### Saved entries

*** Begin section ***

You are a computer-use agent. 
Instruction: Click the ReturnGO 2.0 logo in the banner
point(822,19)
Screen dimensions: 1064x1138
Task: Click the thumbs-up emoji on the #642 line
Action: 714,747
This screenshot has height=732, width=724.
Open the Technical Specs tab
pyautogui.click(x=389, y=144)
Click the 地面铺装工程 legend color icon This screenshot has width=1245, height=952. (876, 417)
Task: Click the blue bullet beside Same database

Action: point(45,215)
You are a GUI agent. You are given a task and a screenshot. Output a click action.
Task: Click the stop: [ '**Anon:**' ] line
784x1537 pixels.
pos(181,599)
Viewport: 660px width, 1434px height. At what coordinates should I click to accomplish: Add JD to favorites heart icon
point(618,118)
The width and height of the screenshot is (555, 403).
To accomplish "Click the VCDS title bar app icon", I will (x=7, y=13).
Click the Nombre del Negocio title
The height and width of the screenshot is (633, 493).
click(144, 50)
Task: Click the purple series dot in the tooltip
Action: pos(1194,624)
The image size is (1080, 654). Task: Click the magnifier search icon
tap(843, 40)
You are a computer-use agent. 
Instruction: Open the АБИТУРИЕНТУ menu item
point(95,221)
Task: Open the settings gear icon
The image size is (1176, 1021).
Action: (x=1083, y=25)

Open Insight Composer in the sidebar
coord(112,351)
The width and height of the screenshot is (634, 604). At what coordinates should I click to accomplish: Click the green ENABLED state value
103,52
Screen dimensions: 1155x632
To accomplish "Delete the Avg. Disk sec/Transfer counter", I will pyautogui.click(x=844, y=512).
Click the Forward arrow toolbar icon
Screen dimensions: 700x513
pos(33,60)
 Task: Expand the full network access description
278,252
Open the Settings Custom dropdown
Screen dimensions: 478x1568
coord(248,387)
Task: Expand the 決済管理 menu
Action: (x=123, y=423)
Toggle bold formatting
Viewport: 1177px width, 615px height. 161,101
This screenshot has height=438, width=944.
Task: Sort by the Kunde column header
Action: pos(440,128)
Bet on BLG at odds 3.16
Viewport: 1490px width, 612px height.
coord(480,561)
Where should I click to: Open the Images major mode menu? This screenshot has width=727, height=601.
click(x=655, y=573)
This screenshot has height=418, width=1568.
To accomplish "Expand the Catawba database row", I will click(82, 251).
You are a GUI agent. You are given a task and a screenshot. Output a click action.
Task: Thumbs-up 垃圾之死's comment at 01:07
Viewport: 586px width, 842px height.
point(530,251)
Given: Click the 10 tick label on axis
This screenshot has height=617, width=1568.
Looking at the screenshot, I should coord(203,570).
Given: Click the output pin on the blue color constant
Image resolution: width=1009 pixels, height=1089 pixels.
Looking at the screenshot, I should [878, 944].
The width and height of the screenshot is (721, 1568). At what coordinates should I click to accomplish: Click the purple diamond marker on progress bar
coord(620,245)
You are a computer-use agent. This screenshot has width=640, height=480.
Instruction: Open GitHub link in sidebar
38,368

*** End section ***

### What needs to be done
Show a copy of each line from the records above in which the string "color" occurs.

### Answer space
Click the 地面铺装工程 legend color icon This screenshot has width=1245, height=952. (876, 417)
Given: Click the output pin on the blue color constant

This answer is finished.